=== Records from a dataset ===
☆ ☆ ☆

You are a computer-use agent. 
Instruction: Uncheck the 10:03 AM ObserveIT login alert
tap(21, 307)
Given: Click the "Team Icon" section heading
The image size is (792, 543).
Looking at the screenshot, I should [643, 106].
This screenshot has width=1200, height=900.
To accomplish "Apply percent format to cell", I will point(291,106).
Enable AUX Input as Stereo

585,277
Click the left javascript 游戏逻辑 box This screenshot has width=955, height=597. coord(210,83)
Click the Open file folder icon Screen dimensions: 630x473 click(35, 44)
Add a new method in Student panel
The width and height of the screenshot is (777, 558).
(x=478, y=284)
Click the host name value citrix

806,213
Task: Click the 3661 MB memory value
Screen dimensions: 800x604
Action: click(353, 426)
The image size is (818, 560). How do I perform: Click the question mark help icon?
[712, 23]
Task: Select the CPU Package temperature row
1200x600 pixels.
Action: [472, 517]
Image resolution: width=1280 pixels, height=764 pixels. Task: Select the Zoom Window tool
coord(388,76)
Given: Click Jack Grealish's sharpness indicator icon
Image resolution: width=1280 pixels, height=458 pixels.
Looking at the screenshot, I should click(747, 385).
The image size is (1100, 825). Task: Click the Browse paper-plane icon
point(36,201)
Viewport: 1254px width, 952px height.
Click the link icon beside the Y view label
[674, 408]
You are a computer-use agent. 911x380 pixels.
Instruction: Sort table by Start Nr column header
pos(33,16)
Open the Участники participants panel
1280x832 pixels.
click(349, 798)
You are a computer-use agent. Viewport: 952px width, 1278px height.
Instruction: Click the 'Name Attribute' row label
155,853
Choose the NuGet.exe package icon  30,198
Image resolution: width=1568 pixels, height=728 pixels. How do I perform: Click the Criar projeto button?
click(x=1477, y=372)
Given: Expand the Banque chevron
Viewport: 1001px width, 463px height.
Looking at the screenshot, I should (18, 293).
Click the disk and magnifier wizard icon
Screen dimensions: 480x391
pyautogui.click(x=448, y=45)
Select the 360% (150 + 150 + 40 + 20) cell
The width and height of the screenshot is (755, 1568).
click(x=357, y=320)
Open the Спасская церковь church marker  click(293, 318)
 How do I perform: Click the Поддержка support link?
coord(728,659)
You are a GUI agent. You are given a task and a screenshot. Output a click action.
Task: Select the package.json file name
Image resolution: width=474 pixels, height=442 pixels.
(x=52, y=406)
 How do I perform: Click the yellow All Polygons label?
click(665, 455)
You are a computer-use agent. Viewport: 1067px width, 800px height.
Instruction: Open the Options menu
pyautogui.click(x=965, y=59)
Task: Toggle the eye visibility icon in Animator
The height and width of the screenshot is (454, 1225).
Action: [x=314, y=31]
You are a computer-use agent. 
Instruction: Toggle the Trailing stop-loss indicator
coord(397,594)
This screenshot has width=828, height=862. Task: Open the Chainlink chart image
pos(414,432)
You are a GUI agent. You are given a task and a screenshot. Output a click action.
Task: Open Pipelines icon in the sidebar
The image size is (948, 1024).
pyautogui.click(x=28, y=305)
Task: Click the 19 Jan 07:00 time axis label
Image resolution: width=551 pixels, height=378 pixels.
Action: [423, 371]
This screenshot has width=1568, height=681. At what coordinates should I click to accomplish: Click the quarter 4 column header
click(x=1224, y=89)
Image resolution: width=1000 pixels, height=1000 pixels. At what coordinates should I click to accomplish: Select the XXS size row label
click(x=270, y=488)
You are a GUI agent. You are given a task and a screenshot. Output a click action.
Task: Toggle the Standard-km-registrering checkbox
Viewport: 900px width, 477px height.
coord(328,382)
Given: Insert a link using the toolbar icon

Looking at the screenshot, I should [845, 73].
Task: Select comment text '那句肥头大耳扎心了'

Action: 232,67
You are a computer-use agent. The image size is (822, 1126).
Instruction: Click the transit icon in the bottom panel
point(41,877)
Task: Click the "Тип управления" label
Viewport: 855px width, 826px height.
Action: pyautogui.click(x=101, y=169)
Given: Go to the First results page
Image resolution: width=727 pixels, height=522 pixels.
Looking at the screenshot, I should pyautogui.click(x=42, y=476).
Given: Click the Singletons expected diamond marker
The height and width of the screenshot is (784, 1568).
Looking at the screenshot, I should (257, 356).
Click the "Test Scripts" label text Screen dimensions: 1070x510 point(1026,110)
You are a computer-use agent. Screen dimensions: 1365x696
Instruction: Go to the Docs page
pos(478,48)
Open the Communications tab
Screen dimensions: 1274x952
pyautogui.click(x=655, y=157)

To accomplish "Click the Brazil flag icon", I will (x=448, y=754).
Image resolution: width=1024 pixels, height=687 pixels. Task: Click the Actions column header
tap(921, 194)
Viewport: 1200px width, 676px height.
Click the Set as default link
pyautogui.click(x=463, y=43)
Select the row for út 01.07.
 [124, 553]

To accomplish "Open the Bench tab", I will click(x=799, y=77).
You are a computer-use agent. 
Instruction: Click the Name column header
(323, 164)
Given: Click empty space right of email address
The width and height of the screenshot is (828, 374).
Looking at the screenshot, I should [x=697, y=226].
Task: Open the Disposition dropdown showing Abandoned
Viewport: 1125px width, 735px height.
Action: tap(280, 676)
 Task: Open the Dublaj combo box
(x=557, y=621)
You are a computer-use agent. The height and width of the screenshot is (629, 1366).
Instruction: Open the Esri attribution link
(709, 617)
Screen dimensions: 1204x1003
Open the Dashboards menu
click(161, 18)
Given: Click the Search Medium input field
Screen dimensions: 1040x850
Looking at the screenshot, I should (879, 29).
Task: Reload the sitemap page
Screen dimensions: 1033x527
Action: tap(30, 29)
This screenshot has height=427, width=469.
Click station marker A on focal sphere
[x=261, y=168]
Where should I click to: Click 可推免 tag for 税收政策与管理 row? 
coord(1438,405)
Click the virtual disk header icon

☆ ☆ ☆

=== THE PROBLEM ===
Filter on the word "will": copy each matching line from the entries above.

=== ANSWER SECTION ===
To accomplish "Apply percent format to cell", I will point(291,106).
To accomplish "Click the Brazil flag icon", I will (x=448, y=754).
To accomplish "Open the Bench tab", I will click(x=799, y=77).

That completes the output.